Rally around positivity: The Chicago Cubs

TAYLOR LIFKA  ‘17

Opinion Editor

The camaraderie is undeniable.

In the bleacher seats at Wrigley field, there are no such thing as strangers.

The 102-year-old ballpark, on the North Side of Chicago, Illinois, is home to the Chicago Cubs, the Major League Baseball team that has been bringing my family, and so many others, together, for decades.

Something about the iconic red marquee that sits above the main entrance on Addison makes me feel like home.

As of Sunday night, the Cubs stand 1-1 in the National League Championship Series against the Los Angeles Dodgers. Just three games separate my beloved team from their first World Series appearance since 1945.

A World Series Championship would be their first in 108 years. We’ve been waiting a long time.

Despite the fact that we have not celebrated a victory in over a century, Chicago Cubs’ fans have continued to rally together year after year for one common cause. While we’ve had some abysmal seasons along the way, it’s always worth it to be in the ranks among some of the greatest fans in the world.

Just ask Loretta Dolan, the 102-year-old Cubs’ fan who has been waiting her entire life for a postseason victory. Dolan has been tracking the Cubs for more than half a century; pencil in hand, she takes score from her living room, with scorecards dating as far back as 1963. She never misses a game.

“You know when they get up to bat, they haven’t got an angry look. They smile. They get up like they’re going to do their jobs, and I think that’s what keeps me going with them,” Loretta said (abc7chicago).

Loretta’s loyalty is unparalleled, and she’s invested herself in the hopes of a long postseason run. “Oh, I hope they win. I certainly hope they win,” Dolan said.

For many Cubs’ fans, the allegiance may be attributed to a simple love for the game.

Yet for most, it’s the energy.

It’s the chance to rally around something positive and it’s the high-fives from the random individual sitting beside you as Rizzo smacks one over the ivy-covered outfield wall.

It’s nostalgia for when a hot dog costed only 5 cents and a Budweiser just a few more. While times have changed, one thing has remained the same and that’s Wrigley field itself.

Wrigley Field is the second-oldest active major league park, (only behind Fenway), and the aura of simpler times is palpable the moment you walk through the gate. 

The timelessness of the original scoreboard shines in the mid afternoon sun while the employees of the Friendly Confines welcome each guest into the ballpark with a friendly hello.

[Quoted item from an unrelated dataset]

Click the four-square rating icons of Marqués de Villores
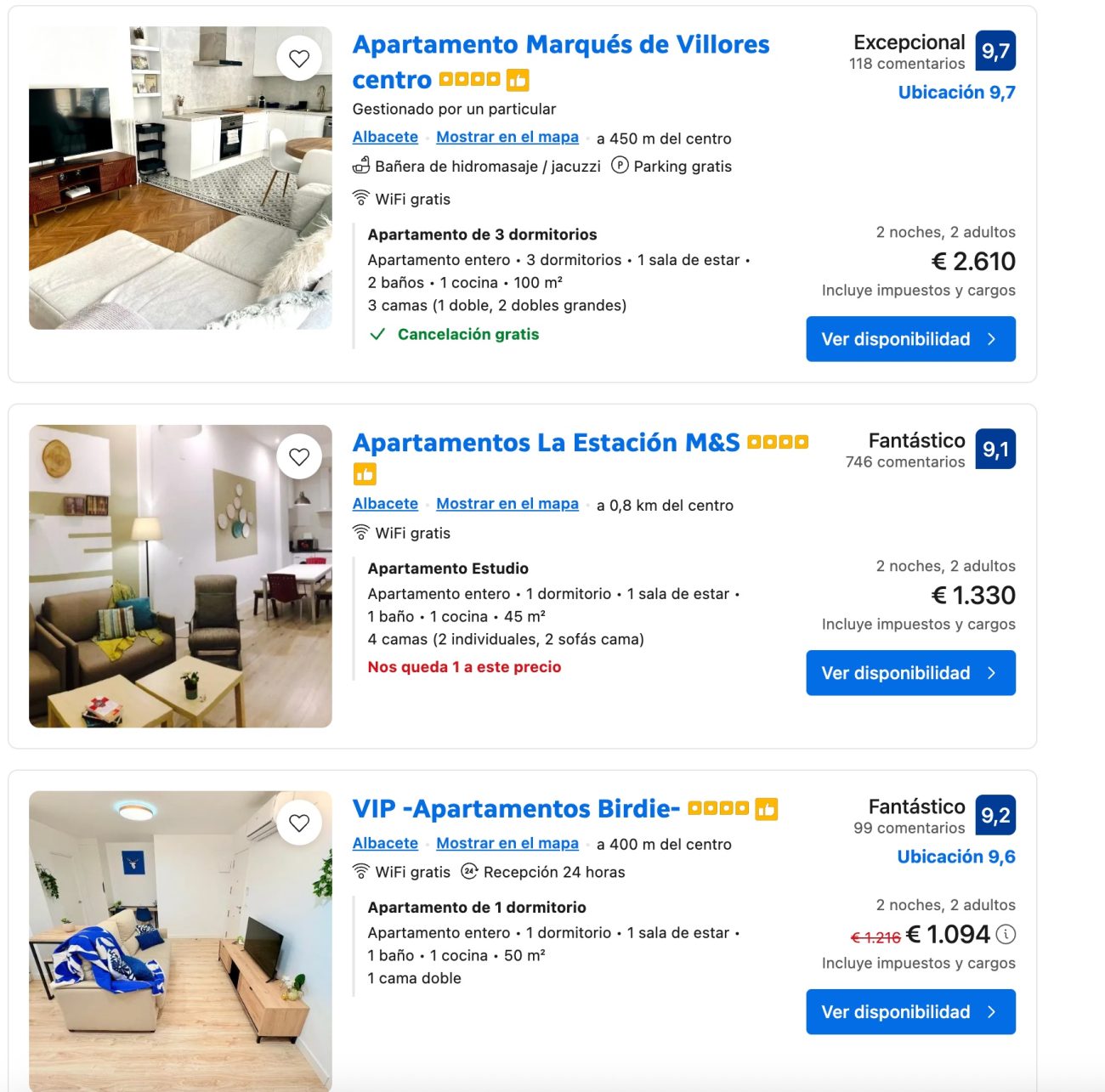 [469, 80]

Next week I’ll leave Ohio while my brother boards his plane in Austin, destination: Chicago.

There’s something to be said for putting all of life’s never ending responsibilities on hold and simply heading home.

It’s not just a baseball game; it’s so much more than that.

It’s America’s favorite past time, and I can’t wait to watch this postseason unfold alongside those that mean the most to me, my family.

Let’s fly that W flag Cubbie Bears, cause this is our year.

Taylor LIfka ‘17 is a psychology major and a Spanish minor from Downers Grove, Illinois.